Lucha Aymar confesó qué es lo que más la emociona de los Juegos Suramericanos en Rosario
¿Qué es lo que más la emociona de ver a Rosario como sede de los Suramericanos? Lucha Aymar lo dijo sin vueltas y dejó una frase que resume su historia con la ciudad.
La mejor jugadora de hockey de la historia se mezcló entre el público, caminó los escenarios y hasta se emocionó con un partido de vóley playa. Pero cuando Luciana Aymar habla de los Juegos Suramericanos Santa Fe 2026, aparece una palabra que lo resume todo: orgullo.
No es una postal más para la rosarina. Es la ciudad donde aprendió a jugar al hockey, donde se formó y a la que representó durante años en las canchas más importantes del planeta. Hoy la ve convertida otra vez en sede de una competencia internacional, y eso la toca de cerca.
“Rosario ya viene haciendo este tipo de eventos, ya contamos con el Panamericano Junior en un par de años más (2029), así que esto es como una previa”, señaló Aymar mientras caminaba con uno de sus hijos en brazos.
El partido que la tuvo como testigo
La ex capitana de Las Leonas estuvo presente en el duelo que protagonizaron los hermanos Capogrosso por la medalla de bronce del vóley playa. Fue ahí donde terminó de confirmar lo que ya intuía: la ciudad se puso el evento al hombro.
“Me encanta porque la gente está súper prendida, está súper emocionada con el evento”, contó la Maga. Y enseguida lo llevó a su terreno: “Y bueno, como rosarina, obviamente que me llena de orgullo”.
La frase pesa distinto en su boca. Ocho veces elegida la mejor jugadora del mundo, campeona mundial y medallista olímpica, Aymar llevó el nombre de Rosario a cada rincón del planeta. Sabe mejor que nadie lo que significa que una competencia de este nivel desembarque en la ciudad.
El legado que no se ve
Mucho se habla de la infraestructura que dejan los Juegos, ese legado concreto que queda en las calles. Pero Aymar pone el foco en otra herencia, menos visible y más difícil de medir: el vínculo que los chicos pueden construir con el deporte a partir de lo que ven en estos días.
“El evento en sí es un gran disparador para atraer generaciones, involucrarlas y que tengan ese sentido de pertenencia en el deporte”, manifestó.
Es una mirada que nace de su propia historia. Antes de los Mundiales, los Juegos Olímpicos y los grandes estadios estuvo esa primera aproximación a una disciplina. El deporte como juego, como encuentro y también como posibilidad.

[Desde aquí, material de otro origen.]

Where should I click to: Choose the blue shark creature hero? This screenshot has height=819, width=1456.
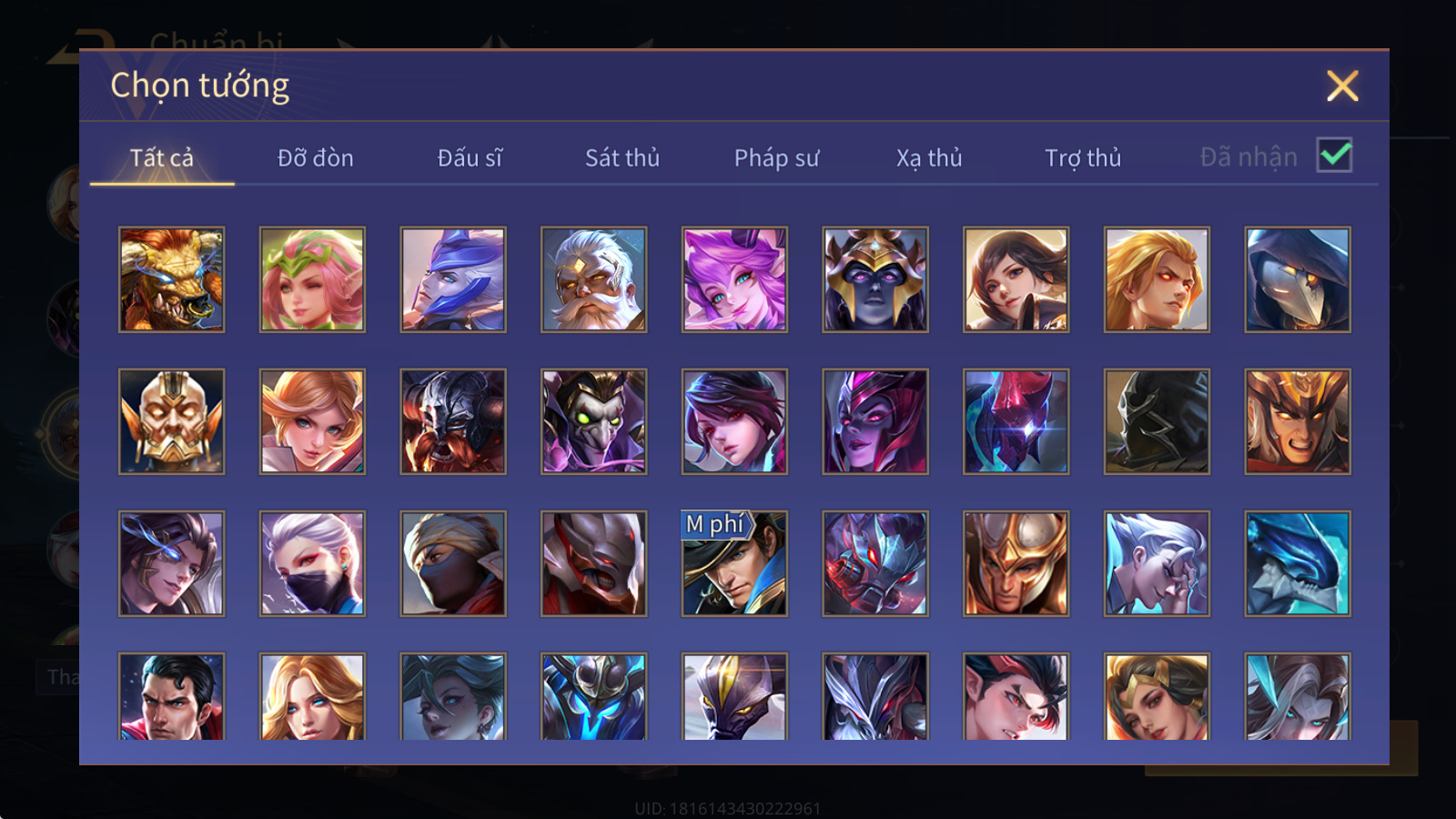pos(1298,563)
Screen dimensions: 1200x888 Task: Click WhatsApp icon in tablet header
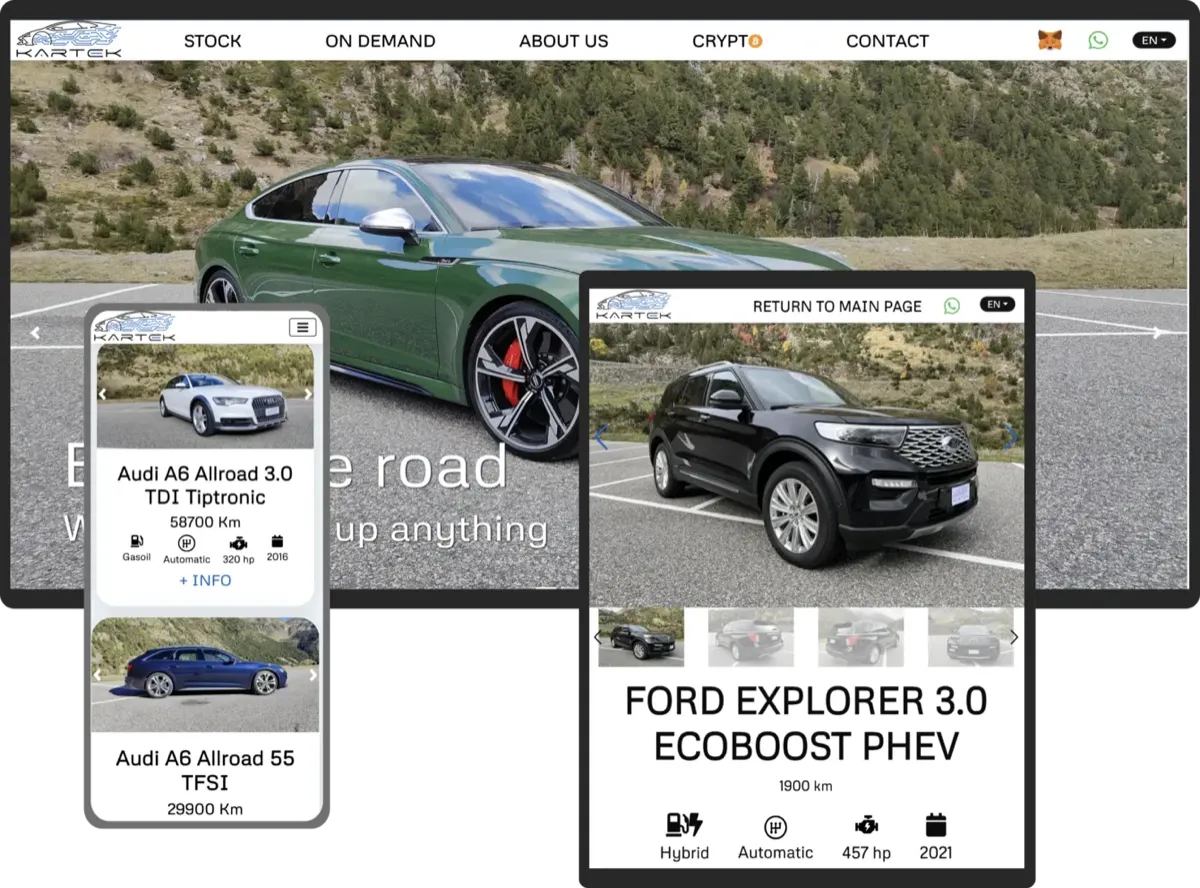[951, 306]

Por eso destaca lo que genera la cercanía: “Como todos sabemos, el deporte te genera un montón de herramientas y valores”. Y suma: “Qué mejor que contar con toda esta infraestructura y aprovecharla para las generaciones más jóvenes”.

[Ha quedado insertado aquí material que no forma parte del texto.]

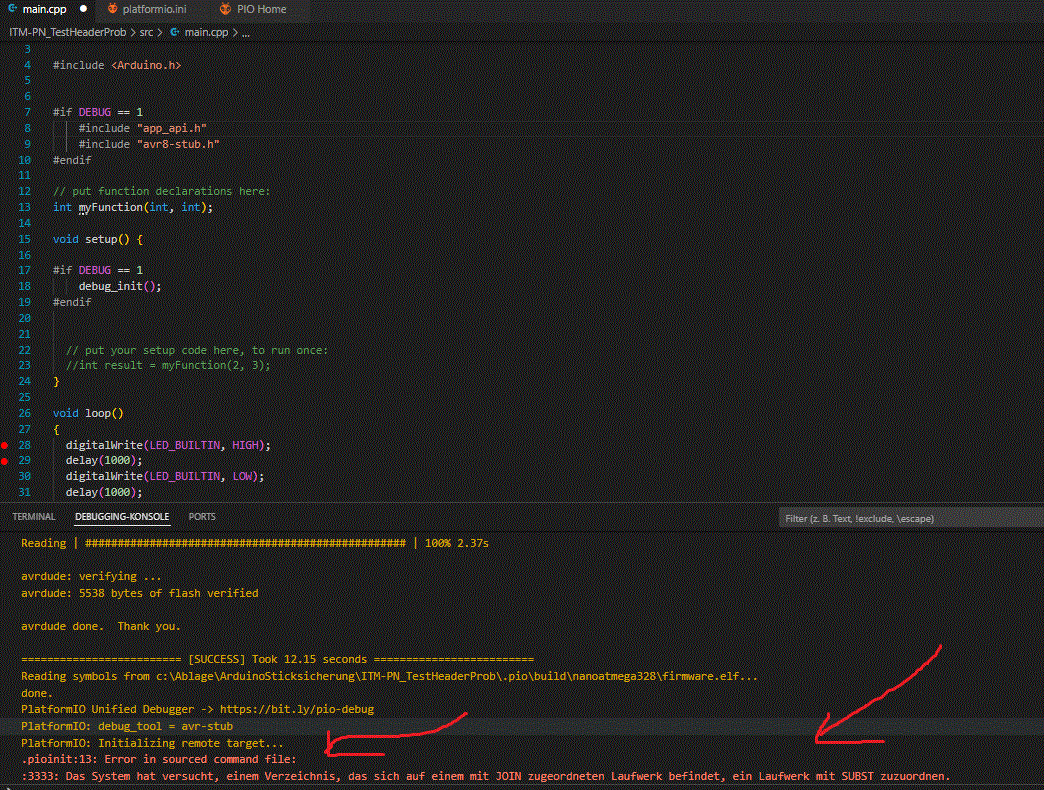
Task: Click the myFunction declaration on line 13
Action: [x=110, y=207]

“Rosario es una ciudad de grandes deportistas”
Para Aymar, los Juegos no convierten a Rosario en una ciudad deportiva. Al contrario: hacen visible algo que ya forma parte de su identidad. “Rosario es una ciudad de grandes deportistas”, define.

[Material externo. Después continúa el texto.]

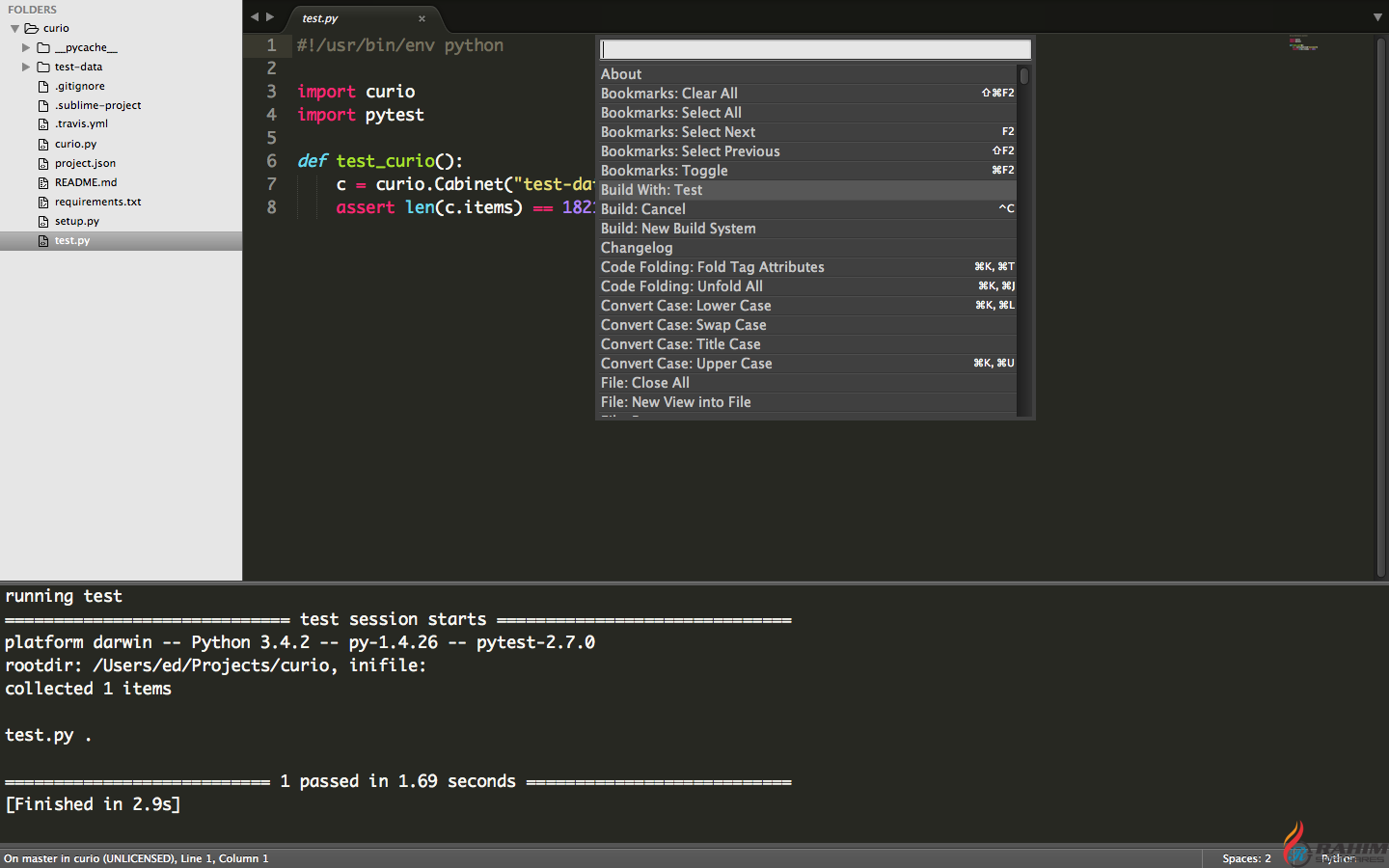Click the minimap code preview
The width and height of the screenshot is (1389, 868).
pos(1302,44)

Y encuentra una explicación que va más allá del alto rendimiento: “La familia rosarina vive mucho el deporte como una formación en la familia”.
El deporte, entonces, no aparece solo como espectáculo. Es parte de una trama que incluye clubes, familias, chicos y jóvenes que encuentran ahí un espacio de formación, encuentro y pertenencia. Lucha conoce esa historia y también es parte de ella.
“Yo creo que los rosarinos estamos súper entusiasmados con todo esto. Como rosarina, obviamente que me llena de orgullo”, cerró.
El pasado sábado, Aymar tuvo un reconocimiento a la altura de su historia: fue la encargada de encender el pebetero en el Monumento Nacional a la Bandera durante la ceremonia de apertura de los Suramericanos.